**The records**
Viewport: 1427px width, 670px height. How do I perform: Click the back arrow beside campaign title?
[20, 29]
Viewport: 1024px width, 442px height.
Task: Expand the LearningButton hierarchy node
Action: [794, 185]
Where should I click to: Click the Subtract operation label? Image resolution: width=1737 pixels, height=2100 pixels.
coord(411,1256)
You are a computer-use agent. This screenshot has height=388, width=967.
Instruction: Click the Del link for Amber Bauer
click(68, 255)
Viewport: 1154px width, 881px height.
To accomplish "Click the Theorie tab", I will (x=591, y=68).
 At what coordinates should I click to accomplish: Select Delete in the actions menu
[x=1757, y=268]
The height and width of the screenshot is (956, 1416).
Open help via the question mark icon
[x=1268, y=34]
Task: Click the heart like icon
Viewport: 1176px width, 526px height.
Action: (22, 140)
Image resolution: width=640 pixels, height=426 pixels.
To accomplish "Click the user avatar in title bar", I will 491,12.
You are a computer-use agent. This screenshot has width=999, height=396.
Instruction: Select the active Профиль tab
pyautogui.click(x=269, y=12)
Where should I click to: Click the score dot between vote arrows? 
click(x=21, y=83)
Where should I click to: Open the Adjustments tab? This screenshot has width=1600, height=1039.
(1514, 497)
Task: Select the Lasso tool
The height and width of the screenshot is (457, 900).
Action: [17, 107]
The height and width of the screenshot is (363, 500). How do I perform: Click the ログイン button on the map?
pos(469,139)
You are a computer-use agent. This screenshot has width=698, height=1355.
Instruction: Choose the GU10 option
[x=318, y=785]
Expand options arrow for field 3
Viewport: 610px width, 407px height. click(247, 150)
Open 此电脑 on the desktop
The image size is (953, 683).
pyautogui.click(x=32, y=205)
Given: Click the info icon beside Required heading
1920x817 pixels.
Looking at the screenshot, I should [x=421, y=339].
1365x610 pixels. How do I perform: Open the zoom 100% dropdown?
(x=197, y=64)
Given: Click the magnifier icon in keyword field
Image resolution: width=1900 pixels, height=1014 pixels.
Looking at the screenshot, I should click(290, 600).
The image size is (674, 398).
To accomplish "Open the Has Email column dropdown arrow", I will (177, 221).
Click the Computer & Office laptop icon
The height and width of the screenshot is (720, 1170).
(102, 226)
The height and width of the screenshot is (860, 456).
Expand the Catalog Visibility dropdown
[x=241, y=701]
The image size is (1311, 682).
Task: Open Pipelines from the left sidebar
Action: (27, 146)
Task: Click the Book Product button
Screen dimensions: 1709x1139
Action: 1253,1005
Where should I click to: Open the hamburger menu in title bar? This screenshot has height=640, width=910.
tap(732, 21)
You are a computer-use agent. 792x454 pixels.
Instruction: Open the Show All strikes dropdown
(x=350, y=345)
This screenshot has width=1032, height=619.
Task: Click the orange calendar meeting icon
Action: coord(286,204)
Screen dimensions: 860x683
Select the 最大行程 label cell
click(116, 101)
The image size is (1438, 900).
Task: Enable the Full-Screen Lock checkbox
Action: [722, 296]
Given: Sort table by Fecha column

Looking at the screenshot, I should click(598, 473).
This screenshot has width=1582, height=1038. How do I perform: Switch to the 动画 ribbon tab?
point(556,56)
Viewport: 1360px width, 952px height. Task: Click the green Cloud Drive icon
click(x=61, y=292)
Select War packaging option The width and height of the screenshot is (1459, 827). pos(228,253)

**Directions for this task**
Read through the data above. Report each line that has the word "agent".

**Answer section**
You are a computer-use agent. This screenshot has height=388, width=967.
You are a computer-use agent. This screenshot has width=999, height=396.
You are a computer-use agent. This screenshot has width=698, height=1355.
You are a computer-use agent. 792x454 pixels.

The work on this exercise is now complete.